STUDY MATERIAL:
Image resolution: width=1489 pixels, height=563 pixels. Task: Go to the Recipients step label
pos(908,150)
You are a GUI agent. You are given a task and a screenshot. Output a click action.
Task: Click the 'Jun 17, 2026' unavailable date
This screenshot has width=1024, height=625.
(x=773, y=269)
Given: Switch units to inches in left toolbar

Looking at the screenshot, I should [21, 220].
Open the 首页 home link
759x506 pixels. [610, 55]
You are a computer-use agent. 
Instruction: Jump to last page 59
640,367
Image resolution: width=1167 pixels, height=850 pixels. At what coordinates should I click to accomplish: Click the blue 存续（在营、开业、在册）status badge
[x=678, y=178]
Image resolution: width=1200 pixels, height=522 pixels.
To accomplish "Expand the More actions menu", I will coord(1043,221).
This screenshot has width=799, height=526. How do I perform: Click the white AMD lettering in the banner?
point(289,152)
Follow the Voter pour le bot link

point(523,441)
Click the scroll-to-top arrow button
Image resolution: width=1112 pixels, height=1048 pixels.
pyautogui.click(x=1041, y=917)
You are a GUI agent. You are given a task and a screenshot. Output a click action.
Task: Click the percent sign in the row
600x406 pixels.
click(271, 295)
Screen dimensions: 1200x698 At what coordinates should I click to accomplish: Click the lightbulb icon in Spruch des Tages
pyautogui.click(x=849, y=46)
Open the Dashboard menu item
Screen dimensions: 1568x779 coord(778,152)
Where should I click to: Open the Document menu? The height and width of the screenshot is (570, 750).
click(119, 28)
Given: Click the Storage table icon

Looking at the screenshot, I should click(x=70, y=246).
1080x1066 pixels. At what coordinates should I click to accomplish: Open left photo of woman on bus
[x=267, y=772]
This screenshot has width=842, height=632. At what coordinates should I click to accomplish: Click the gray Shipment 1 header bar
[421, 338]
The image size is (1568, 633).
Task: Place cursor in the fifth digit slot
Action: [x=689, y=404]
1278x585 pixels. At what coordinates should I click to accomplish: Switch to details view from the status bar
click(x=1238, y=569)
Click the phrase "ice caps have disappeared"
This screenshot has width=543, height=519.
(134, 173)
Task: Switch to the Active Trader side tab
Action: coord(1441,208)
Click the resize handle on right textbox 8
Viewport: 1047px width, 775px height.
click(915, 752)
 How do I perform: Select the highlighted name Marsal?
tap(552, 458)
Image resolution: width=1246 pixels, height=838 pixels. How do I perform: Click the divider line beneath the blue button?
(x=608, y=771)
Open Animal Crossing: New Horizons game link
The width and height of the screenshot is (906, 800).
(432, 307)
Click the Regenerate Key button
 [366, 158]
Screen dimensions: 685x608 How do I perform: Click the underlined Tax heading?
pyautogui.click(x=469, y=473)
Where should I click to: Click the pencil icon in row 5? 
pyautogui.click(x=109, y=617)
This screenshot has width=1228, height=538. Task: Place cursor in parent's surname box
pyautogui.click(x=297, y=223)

ABOUT THIS EXERCISE: Nothing in the entries should be left out; please reproduce them all exactly.

ANSWER TO THE EXERCISE:
Image resolution: width=1489 pixels, height=563 pixels. Task: Go to the Recipients step label
pos(908,150)
You are a GUI agent. You are given a task and a screenshot. Output a click action.
Task: Click the 'Jun 17, 2026' unavailable date
This screenshot has width=1024, height=625.
(x=773, y=269)
Given: Switch units to inches in left toolbar

Looking at the screenshot, I should [21, 220].
Open the 首页 home link
759x506 pixels. [610, 55]
You are a computer-use agent. 
Instruction: Jump to last page 59
640,367
Image resolution: width=1167 pixels, height=850 pixels. At what coordinates should I click to accomplish: Click the blue 存续（在营、开业、在册）status badge
[x=678, y=178]
Image resolution: width=1200 pixels, height=522 pixels.
To accomplish "Expand the More actions menu", I will coord(1043,221).
This screenshot has width=799, height=526. How do I perform: Click the white AMD lettering in the banner?
point(289,152)
Follow the Voter pour le bot link

point(523,441)
Click the scroll-to-top arrow button
Image resolution: width=1112 pixels, height=1048 pixels.
pyautogui.click(x=1041, y=917)
You are a GUI agent. You are given a task and a screenshot. Output a click action.
Task: Click the percent sign in the row
600x406 pixels.
click(271, 295)
Screen dimensions: 1200x698 At what coordinates should I click to accomplish: Click the lightbulb icon in Spruch des Tages
pyautogui.click(x=849, y=46)
Open the Dashboard menu item
Screen dimensions: 1568x779 coord(778,152)
Where should I click to: Open the Document menu? The height and width of the screenshot is (570, 750).
click(119, 28)
Given: Click the Storage table icon

Looking at the screenshot, I should click(x=70, y=246).
1080x1066 pixels. At what coordinates should I click to accomplish: Open left photo of woman on bus
[x=267, y=772]
This screenshot has width=842, height=632. At what coordinates should I click to accomplish: Click the gray Shipment 1 header bar
[421, 338]
The image size is (1568, 633).
Task: Place cursor in the fifth digit slot
Action: [x=689, y=404]
1278x585 pixels. At what coordinates should I click to accomplish: Switch to details view from the status bar
click(x=1238, y=569)
Click the phrase "ice caps have disappeared"
This screenshot has width=543, height=519.
(134, 173)
Task: Switch to the Active Trader side tab
Action: coord(1441,208)
Click the resize handle on right textbox 8
Viewport: 1047px width, 775px height.
click(915, 752)
 How do I perform: Select the highlighted name Marsal?
tap(552, 458)
Image resolution: width=1246 pixels, height=838 pixels. How do I perform: Click the divider line beneath the blue button?
(x=608, y=771)
Open Animal Crossing: New Horizons game link
The width and height of the screenshot is (906, 800).
(432, 307)
Click the Regenerate Key button
 [366, 158]
Screen dimensions: 685x608 How do I perform: Click the underlined Tax heading?
pyautogui.click(x=469, y=473)
Where should I click to: Click the pencil icon in row 5? 
pyautogui.click(x=109, y=617)
This screenshot has width=1228, height=538. Task: Place cursor in parent's surname box
pyautogui.click(x=297, y=223)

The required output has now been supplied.